Even after becoming the first woman to earn her master’s in electrical engineering from MIT, Edith Clarke SM ’19 was having trouble getting a job in her field. But she didn’t let that stop her. She took a position for General Electric as a supervisor of computers, a position she was vastly overqualified for, and used her spare time to invent the graphical calculator, applying for a patent in 1921. The device, approved in 1925, was used to solve electric power transmission line problems and for Clarke, this was just the beginning.
“There is no demand for women engineers, as such, as there are for women doctors; but there's always a demand for anyone who can do a good piece of work,” she said. And her work would prove its worth.
Not only was Clarke the first female electrical engineer, she was the first female to hold a professional position as an electrical engineer in the US, and the first female professor of electrical engineering. Clarke also developed mathematical methods that simplified and reduced the work of electrical engineers, published 18 technical papers, and her textbook Circuit Analysis of A-C Power Systems became the standard for the industry in her time.

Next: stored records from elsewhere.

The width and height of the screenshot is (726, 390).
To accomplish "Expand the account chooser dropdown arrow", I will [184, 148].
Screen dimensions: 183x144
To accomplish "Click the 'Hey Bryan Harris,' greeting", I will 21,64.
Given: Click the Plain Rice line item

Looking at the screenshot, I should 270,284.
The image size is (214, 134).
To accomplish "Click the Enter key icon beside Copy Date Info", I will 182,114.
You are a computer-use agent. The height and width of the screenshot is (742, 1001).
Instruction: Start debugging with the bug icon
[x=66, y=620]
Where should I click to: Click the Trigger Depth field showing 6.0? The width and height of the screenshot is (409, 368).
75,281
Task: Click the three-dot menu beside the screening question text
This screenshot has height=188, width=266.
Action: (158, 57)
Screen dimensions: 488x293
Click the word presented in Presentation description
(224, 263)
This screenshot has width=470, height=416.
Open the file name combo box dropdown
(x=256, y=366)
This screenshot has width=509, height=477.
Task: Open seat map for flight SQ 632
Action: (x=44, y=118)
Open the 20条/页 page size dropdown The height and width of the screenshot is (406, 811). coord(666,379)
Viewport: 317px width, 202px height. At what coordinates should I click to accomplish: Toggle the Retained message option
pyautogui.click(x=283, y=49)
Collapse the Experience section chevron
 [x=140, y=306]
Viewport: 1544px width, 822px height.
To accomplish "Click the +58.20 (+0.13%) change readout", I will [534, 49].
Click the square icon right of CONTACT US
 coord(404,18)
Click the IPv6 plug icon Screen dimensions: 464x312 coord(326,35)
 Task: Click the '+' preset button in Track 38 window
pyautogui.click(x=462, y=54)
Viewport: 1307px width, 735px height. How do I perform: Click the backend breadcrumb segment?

After a long career at GE, earning an engineering role in 1923, she retired in 1945 and spent the next 10 years teaching electrical engineering at the University of Texas in Austin. She died in November 1959 in Baltimore.
Although Clarke struggled as a female in a male-dominant career in the early 1900s, she eventually gained recognition and respect from her peers and has since been recognized.
This year’s National Inventors Hall of Fame will induct 14 individuals, including Clarke. The National Inventors Hall of Fame recognizes monumental individuals whose innovations are crucial to our lives, highlighting their contributions in science, technology, engineering, and mathematics. The event will be held from May 11-13 in Washington, DC.